• EXERCISES
(a) In the blog post about the heart ablation, what was the writer diagnosed with hours after the 4th ablation was stopped?
(b) Carry on the heart ablation blog post from the point where it stops.

• SUPPLIED PASSAGE
•••
I Guess We Don’t Know
“I guess we don’t know.”
I was texting with a friend after my ablation and told her that this is what my doctor/surgeon said after the procedure, meaning, I guess we just don’t know what’s going to happen next. She suggested I use it as a blog post title and I took her up on that! He was the one who stopped the 4th ablation due to my low white blood cell count 2 years ago and wanted my blood rechecked. Hours later I was diagnosed with leukemia. If he didn’t stop and have it rechecked, who knows what would have happened. Cancer treatment, a relapse, a heart healing, a BMT, and now heart issues again. It’s been a road, folks. But like my doctor vaguely said, “We have confidence in the one above.” I’m chalking it up to God!
Majority of the time I have no idea where people are in their faith when I go to the hospital. But really, we could ALL claim that statement – we all really don’t know. So does that stop us from talking about God? Or spur us on?
During my stay in Ann Arbor for my heart ablation, God gave me many opportunities to share what he had done in my life since they last saw me. Some faces were familiar and as they read my history, eyes widened, and wondered how? It was only God. Even the check-in lady remembered us from 4 years ago, and even remembered we had a kid!
I gotta tell ya, I had a grand ole time in the pre-op room and operating room with the doctors, nurses, and anesthesiologists, exchanging jokes, giggling at little mishaps, while trying to make the most of every opportunity. Many knew this wasn’t my first, but after I told them this was the 5th time, with cancer in between, at 41 years old, they stood just as dumbfounded as I can feel at times myself. Right before I went under, my nurse said, “I love you Kristin” and I repeated back, “I love you too, Brenda!” These people become your people.
All that to say, I guess we just don’t know what’s next. The ablation was partially successful, in the sense that they were able to ablate some spots. They left me for an hour, and no PVCs showed up, so they pulled the catheters, and wouldn’t you know, more showed up. Oh well! I am having fewer extra beats than before, so what’s next? We will wait and see. They could go back in again, or put me on another medication.
•••
[Data items]
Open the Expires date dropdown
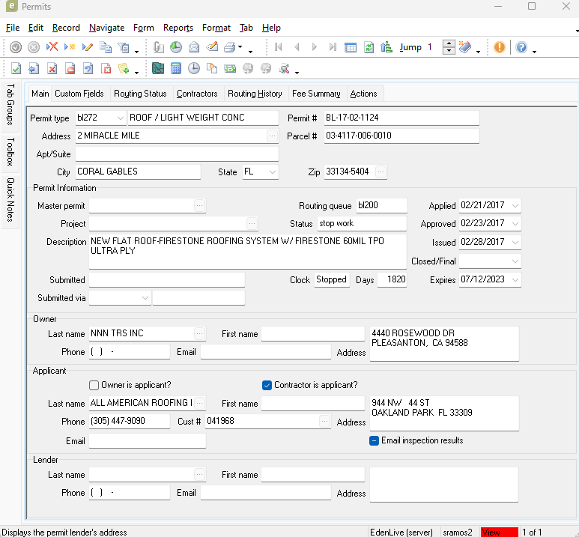 pyautogui.click(x=515, y=280)
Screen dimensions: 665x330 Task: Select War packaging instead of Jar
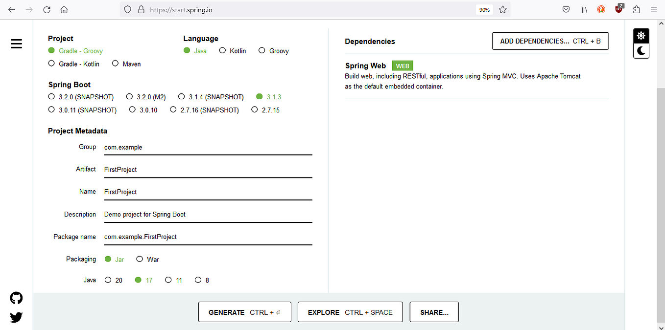[140, 259]
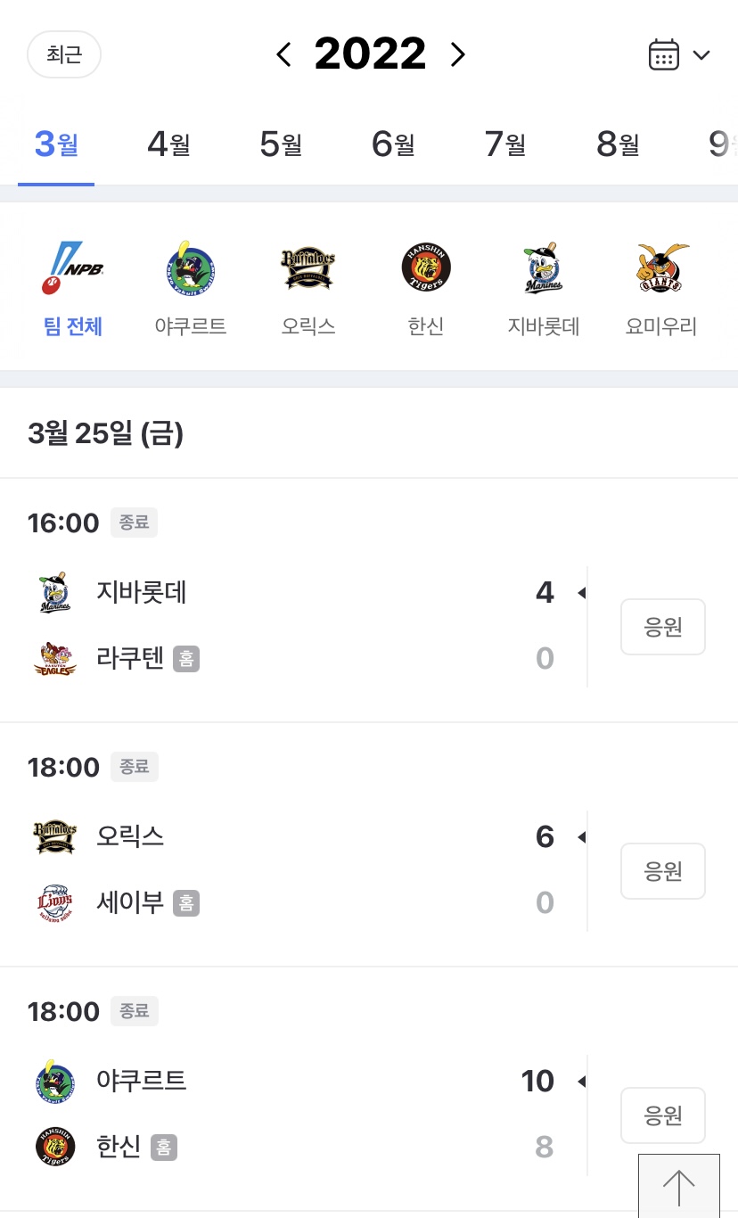Open the 세이부 Lions team row
738x1218 pixels.
(x=130, y=903)
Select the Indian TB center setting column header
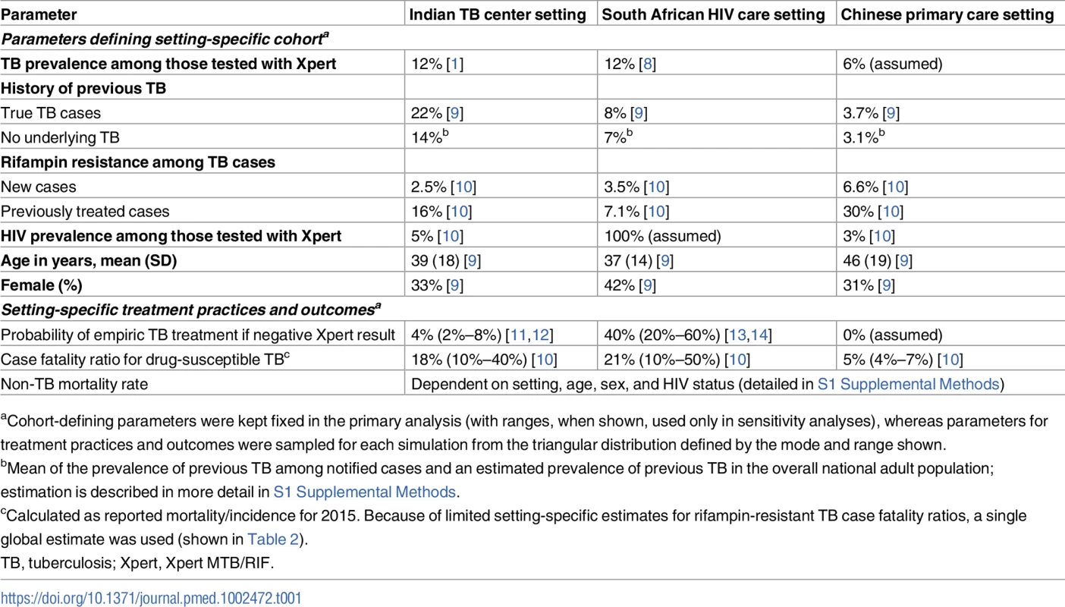Image resolution: width=1065 pixels, height=607 pixels. tap(498, 14)
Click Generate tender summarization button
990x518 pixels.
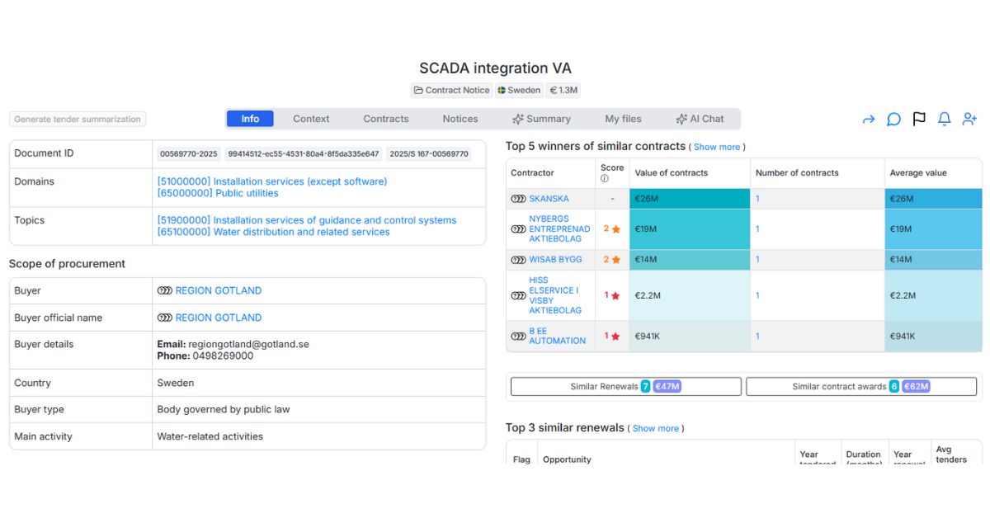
•••
• RESPONSES
(a) Leukemia.

(b)
As Dan said, it’s kinda like Paul, when he was given a “thorn in the flesh”. Something always there. Something always to remind him that he needed God. That is where we stand too. We know that God can heal my heart because he has in the past! And we know he keeps it in a place where it needs tending to. We know he can allow cancer and heal it! And then allow it again, and then heal it! I guess we just don’t know.
As much as my flesh just wants to be healthy, we also know God’s ways are so much bigger than ours. To be able to share his story with the nurses and doctors the past few days, put me in awe of him too, realizing what he has all allowed, but also what he has done.
We serve a God who knows EVERY SINGLE DETAIL of our lives. Every minute. Every hour. Every beat of our hearts. HE is in control of my heart beats. As much as I want to gain control of them and make them normal, I can’t. We won’t always know why he allows what he does, but all I know is that it is painting this picture of our magnificent God who is above it all, and wowzas, what a mighty God we serve!
And this is the same God working in YOUR life too. He is the same yesterday, today, and forever. So thankful we don’t have to figure it out on our own and that we can have peace and faith when we say, “I guess we just don’t know.” All glory to him!
Amen Kristin!! Sometimes there are big why’s but we know God is in control and that’s all that counts!
Amen to THAT! Betty, I am so thankful to have you in my life and to remind me of so much truth!